The new associate dean is Oscar Dubon, an associate professor of materials science and engineering. As chair of the college's committee on broadening participation, Dubon wrote a stinging letter last spring to Sastry taking the college to task for its lack of "a coherent recruitment and retention plan."

Dubon tells ScienceInsider that he was "surprised" by the dean's offer and that he took the job "only after I became satisfied with the college's commitment to disrupt the status quo." Dubon praised the "significant collective effort" by students in pressing the college to improve conditions for underrepresented minorities and said he benefited from programs to help minorities during his undergraduate and graduate training at UC Los Angeles and UC Berkeley, respectively. He assumes his position on 1 January.

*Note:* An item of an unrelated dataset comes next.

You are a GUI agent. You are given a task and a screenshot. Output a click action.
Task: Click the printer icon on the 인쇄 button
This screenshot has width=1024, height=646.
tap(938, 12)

The college's first step will be to improve its "yield"—the percentage of students who actually enroll after being admitted into either the undergraduate or graduate engineering program. Sastry believes that more money would make a big difference. "Fellowship support is the primary factor in improving yield" at the graduate level, he says. Winning over high school students is more complicated, he admits, and the college plans to try everything from overnight visits to summer research experiences. The plan also discusses various approaches to improving student retention rates, as well as a long-term strategy for recruiting more minority and female faculty members.

"I think it's a start," says Ryan Shelby, a graduate student in mechanical engineering and leader of the Coalition of Underrepresented Engineers, which spearheaded the campaign. "I am glad the COE [college of engineering] finally realizes that they have a serious problem." At the same time, Shelby says he's still trying to quantify the college's promise of "adequate staffing" and resources for diversity efforts and notes that "I don't know yet if Dubon is a figurehead or if he has real power." Dubon declined to discuss details of his new post until after taking office.